▶ Exercise prompt: Among the lines below, copy exactly those from the one with "The width and height of the screenshot is (1024, 634)." through the one with "Task: Uncheck the", counting both ends.

• • • • • • •

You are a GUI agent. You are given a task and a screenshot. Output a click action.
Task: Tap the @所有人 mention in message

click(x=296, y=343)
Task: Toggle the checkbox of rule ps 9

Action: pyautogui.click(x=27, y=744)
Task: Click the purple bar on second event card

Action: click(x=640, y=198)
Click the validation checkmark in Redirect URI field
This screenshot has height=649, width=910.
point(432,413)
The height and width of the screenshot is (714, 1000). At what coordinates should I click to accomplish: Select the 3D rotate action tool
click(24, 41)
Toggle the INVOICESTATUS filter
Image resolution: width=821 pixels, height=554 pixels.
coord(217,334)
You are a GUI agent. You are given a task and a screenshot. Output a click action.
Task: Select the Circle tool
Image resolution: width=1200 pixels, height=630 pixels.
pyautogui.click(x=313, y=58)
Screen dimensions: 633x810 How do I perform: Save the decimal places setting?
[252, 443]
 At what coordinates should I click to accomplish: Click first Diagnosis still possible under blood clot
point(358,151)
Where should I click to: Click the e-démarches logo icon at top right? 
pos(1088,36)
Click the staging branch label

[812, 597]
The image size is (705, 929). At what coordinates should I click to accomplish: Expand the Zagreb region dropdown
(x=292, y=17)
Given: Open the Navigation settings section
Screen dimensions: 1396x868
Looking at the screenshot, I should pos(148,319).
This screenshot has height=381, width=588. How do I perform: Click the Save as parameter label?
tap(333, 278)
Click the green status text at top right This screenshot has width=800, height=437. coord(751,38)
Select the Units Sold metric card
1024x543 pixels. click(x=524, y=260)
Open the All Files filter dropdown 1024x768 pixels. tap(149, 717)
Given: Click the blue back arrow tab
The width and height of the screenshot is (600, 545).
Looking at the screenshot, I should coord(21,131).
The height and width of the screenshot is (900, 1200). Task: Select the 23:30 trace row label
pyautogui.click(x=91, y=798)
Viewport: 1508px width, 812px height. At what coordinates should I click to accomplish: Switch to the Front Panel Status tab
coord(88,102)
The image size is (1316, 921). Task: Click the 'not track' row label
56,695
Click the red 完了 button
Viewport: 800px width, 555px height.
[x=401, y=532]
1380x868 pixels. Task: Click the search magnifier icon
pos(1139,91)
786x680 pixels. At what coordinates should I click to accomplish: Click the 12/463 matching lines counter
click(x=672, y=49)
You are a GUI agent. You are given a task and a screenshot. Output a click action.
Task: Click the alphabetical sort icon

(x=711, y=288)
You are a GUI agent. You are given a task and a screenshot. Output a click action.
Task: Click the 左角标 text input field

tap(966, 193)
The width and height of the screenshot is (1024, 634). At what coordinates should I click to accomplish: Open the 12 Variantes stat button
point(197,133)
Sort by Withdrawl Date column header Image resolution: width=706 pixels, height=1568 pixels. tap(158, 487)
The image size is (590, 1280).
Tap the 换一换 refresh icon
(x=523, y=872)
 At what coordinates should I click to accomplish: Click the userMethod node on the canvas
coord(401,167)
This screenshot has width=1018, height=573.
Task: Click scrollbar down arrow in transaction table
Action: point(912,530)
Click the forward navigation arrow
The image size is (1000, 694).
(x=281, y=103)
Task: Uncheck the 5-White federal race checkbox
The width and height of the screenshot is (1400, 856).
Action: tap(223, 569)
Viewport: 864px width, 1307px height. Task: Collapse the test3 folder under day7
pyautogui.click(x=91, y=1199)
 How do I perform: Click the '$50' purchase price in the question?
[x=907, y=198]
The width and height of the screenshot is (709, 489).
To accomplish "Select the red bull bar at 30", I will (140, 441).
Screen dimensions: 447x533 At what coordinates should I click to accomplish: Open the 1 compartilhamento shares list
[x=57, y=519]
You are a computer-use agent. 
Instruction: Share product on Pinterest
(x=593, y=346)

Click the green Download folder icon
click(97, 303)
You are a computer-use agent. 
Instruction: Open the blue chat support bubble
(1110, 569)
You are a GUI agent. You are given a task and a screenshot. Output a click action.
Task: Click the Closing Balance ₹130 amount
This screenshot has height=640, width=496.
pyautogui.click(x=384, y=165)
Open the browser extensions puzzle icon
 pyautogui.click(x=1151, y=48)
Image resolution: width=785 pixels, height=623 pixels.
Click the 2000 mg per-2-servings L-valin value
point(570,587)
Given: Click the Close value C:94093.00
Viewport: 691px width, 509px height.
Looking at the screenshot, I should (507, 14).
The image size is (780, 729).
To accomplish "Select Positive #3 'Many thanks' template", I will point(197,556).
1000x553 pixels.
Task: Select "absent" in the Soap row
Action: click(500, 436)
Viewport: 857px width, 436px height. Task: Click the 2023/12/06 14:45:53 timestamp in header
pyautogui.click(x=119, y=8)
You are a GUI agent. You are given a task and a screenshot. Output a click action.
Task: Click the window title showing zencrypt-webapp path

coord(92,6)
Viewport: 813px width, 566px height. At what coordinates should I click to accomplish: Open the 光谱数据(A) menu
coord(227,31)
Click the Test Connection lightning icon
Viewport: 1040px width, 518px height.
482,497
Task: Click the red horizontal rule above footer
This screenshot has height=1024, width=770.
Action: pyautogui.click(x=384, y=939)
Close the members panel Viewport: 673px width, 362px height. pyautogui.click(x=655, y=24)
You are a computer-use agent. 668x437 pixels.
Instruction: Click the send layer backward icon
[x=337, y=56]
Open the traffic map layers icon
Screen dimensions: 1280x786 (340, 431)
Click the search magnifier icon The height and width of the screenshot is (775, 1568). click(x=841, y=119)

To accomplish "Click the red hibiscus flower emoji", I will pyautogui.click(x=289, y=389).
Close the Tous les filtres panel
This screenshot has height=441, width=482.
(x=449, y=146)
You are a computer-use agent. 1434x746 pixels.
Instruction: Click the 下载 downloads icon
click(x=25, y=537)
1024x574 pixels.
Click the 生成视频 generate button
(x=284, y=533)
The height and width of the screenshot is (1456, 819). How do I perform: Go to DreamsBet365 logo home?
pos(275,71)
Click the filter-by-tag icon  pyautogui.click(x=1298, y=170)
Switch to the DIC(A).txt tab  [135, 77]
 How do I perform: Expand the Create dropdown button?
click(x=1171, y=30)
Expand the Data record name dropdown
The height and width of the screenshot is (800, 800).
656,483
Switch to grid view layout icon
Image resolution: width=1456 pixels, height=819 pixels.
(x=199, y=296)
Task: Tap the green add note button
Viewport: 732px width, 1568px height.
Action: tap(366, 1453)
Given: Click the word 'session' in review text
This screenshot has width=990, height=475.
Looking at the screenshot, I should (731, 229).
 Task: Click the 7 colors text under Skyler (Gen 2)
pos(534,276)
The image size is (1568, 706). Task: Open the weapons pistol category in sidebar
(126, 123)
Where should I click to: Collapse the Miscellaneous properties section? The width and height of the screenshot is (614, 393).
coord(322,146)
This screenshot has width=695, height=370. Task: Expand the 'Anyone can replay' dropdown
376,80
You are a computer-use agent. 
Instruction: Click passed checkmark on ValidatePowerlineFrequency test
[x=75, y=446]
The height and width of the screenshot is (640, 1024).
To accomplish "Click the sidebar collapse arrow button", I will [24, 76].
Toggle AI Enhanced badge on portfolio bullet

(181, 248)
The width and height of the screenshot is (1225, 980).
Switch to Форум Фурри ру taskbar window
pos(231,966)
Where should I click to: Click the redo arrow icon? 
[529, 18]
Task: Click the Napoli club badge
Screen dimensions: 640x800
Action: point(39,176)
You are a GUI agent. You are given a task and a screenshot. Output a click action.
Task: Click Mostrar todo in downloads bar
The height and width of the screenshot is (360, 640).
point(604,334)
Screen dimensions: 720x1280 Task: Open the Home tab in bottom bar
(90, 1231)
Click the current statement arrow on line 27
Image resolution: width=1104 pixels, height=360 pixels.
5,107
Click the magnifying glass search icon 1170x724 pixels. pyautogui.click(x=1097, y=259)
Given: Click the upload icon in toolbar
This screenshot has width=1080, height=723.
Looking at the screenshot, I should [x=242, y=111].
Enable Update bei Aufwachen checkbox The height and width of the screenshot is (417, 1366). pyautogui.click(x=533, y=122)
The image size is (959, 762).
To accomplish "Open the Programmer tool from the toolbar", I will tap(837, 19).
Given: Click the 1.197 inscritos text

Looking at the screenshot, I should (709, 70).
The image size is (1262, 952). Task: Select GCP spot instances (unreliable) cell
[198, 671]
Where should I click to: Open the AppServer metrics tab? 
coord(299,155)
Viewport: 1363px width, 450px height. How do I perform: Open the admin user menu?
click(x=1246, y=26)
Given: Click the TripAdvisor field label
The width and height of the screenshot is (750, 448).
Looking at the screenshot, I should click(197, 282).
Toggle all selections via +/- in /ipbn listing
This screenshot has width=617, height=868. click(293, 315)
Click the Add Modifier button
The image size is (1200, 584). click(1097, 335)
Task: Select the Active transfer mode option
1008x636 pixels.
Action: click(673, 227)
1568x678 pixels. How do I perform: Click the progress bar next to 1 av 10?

• • • • • • •

▶ Written response:
The width and height of the screenshot is (1024, 634). At what coordinates should I click to accomplish: Open the 12 Variantes stat button
point(197,133)
Sort by Withdrawl Date column header Image resolution: width=706 pixels, height=1568 pixels. tap(158, 487)
The image size is (590, 1280).
Tap the 换一换 refresh icon
(x=523, y=872)
 At what coordinates should I click to accomplish: Click the userMethod node on the canvas
coord(401,167)
This screenshot has width=1018, height=573.
Task: Click scrollbar down arrow in transaction table
Action: point(912,530)
Click the forward navigation arrow
The image size is (1000, 694).
(x=281, y=103)
Task: Uncheck the 5-White federal race checkbox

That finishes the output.